C’est ainsi que l’art de lire dans l’avenir a du rapport avec la nature humaine. Pour l’observateur éclairé ils sont tous deux toujours d’accord. Cette harmonie échappe à l’esprit borné.


Le fer se ramollit dans la forge par l’action du feu qui lui enlève les matières superflues. Lorsqu’il est purifié on le bat et on le rend flexible, puis on lui donne de la solidité par la trempe. Il en est de même de l’éducation.


Puisque nous sommes persuadés que celui qui contemple le monde intellectuel et possède la véritable idée du beau, peut aussi connaitre leur principe qui se dérobe aux regards des sens, tâchons, selon nos forces, de nous rendre compte à nous-mêmes, autant que ce sujet est susceptible de clarté, de la manière dont nous pouvons contempler la beauté de l’esprit et de l’univers.


Supposons donc que nous ayons sous les yeux deux blocs de pierre, l’un informe, l’autre façonné par l’art, une statue représentant un personnage humain ou divin. Si c’est une divinité, ce sera, si l’on veut, une Grâce ou une Muse ; si c’est un personnage humain, ce ne sera pas tel homme en particulier, mais plutôt un idéal, qui réunit tous les traits de la beauté épars dans la nature.


Cette pierre, dont l’art a su tirer une belle représentation, vous parait belle ; cependant ce n’est pas la pierre qui est belle, car autrement cet autre bloc serait beau lui-même ; c’est que le premier possède une forme qui lui a été donnée par l’art.


La matière n’avait pas d’elle-même cette forme ; celle-ci était dans l’imagination de l’artiste avant de passer dans la pierre. Et cependant elle n’était pas dans l’artiste parce qu’il avait des yeux et des mains, mais parce qu’il avait le génie de l’art.


Ainsi l’imagination de l’artiste renferme encore une idée supérieure de la beauté ; car la forme idéale qu’il conçoit ne passe pas dans la pierre ; elle reste dans son imagination, et fait naître une seconde forme inférieure, qui ne conserve pas sa pureté, et ne répond pas complètement aux yeux de l’artiste, mais seulement autant que la matière rebelle obéit à l’art.


Mais si l’art réalise des idées qu’il tire de lui-même et de son propre fond, et cela d’après un type fourni par la raison qui l’inspire dans toutes ses créations, il est donc vrai que c’est l’intelligence qui possède cette beauté supérieure de l’art, beauté plus vraie et plus parfaite que tout ce qui s’offre à nos regards.

============

# [Liste des tâches]
1. D'après le texte fourni, où se trouvait la forme de la statue avant de passer dans la pierre ?
2. Recopiez tout le texte fourni depuis « Cette pierre, dont » jusqu'à « génie de l’art. ».
3. Résumez le texte fourni en trois phrases.

============

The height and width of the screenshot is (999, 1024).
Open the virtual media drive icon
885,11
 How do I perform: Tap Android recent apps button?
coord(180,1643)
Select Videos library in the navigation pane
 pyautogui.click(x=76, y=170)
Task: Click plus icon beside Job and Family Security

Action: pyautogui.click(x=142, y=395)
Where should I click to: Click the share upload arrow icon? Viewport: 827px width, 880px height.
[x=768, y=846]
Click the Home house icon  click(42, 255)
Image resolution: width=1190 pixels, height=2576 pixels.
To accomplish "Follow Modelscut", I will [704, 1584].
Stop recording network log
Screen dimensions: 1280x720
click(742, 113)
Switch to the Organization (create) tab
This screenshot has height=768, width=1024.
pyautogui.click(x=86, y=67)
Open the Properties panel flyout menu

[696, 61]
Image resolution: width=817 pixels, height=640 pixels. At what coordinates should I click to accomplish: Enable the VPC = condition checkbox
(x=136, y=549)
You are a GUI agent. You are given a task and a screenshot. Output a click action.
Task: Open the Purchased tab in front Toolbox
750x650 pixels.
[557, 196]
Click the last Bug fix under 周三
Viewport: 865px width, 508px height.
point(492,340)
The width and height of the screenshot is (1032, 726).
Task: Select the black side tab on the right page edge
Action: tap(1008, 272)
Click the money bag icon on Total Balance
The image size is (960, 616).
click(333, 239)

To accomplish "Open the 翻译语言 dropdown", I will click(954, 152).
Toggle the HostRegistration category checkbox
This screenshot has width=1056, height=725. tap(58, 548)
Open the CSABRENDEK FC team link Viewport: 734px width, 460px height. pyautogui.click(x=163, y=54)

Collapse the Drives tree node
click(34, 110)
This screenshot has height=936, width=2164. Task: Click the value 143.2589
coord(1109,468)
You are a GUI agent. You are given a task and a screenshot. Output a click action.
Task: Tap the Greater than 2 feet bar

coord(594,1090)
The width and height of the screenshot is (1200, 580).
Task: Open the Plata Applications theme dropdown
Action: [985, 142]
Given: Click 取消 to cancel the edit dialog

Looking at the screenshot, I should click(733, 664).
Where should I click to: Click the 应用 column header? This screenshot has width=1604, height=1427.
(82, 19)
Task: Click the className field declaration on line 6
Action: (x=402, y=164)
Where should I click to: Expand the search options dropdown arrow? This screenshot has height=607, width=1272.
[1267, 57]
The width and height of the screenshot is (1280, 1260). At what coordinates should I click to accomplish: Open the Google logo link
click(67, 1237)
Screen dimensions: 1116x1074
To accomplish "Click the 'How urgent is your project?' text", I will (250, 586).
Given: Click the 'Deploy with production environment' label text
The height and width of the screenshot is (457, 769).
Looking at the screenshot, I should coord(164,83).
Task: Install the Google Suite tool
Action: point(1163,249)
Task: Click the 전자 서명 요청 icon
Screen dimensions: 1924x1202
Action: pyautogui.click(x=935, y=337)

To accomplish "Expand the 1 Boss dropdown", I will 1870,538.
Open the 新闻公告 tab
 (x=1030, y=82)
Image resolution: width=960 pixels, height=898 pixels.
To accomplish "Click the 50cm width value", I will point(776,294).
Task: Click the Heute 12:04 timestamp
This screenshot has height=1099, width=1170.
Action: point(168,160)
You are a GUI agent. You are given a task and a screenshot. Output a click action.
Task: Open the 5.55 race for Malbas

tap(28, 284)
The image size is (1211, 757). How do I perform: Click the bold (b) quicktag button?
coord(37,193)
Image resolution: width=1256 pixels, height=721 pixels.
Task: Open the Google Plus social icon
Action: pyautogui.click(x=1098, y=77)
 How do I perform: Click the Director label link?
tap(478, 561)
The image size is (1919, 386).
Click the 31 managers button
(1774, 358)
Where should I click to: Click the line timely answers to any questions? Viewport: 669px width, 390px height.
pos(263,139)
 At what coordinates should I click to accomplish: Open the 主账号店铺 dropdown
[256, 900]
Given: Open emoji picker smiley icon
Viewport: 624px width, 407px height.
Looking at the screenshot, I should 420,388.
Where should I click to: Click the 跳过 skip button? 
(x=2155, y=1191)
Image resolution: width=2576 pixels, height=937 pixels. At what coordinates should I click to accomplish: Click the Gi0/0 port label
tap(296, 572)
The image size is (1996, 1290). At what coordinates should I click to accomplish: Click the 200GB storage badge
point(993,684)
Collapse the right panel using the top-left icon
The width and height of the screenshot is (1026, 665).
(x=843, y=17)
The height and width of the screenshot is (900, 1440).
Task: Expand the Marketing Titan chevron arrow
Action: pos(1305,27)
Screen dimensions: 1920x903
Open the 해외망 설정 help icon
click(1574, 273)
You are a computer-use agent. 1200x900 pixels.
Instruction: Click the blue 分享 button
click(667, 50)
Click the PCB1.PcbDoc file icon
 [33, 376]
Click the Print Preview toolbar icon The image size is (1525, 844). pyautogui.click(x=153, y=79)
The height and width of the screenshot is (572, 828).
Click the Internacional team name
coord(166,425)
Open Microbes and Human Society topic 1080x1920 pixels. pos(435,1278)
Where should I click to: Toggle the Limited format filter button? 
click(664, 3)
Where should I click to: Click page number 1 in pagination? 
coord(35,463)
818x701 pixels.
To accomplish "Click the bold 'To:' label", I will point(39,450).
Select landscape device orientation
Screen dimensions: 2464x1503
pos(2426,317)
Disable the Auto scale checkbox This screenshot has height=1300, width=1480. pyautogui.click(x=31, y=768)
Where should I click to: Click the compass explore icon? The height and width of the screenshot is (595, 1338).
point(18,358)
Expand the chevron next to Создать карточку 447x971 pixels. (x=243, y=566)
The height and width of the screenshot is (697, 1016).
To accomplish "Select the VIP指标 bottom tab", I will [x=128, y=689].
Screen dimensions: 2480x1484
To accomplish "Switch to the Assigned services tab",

============

# [Résultats]
1. Elle se trouvait dans l'imagination de l'artiste.

2.
Cette pierre, dont l’art a su tirer une belle représentation, vous parait belle ; cependant ce n’est pas la pierre qui est belle, car autrement cet autre bloc serait beau lui-même ; c’est que le premier possède une forme qui lui a été donnée par l’art.


La matière n’avait pas d’elle-même cette forme ; celle-ci était dans l’imagination de l’artiste avant de passer dans la pierre. Et cependant elle n’était pas dans l’artiste parce qu’il avait des yeux et des mains, mais parce qu’il avait le génie de l’art.

3. Le texte compare l'éducation au fer, que le feu purifie, que l'on bat pour le rendre flexible et à qui la trempe donne de la solidité. Une statue est belle non par la pierre elle-même, mais par la forme que l'art lui a donnée, forme qui était d'abord dans l'imagination de l'artiste grâce au génie de l'art. Cette forme idéale reste pourtant dans l'imagination de l'artiste et ne passe dans la matière qu'imparfaitement, si bien que la beauté supérieure de l'art appartient à l'intelligence.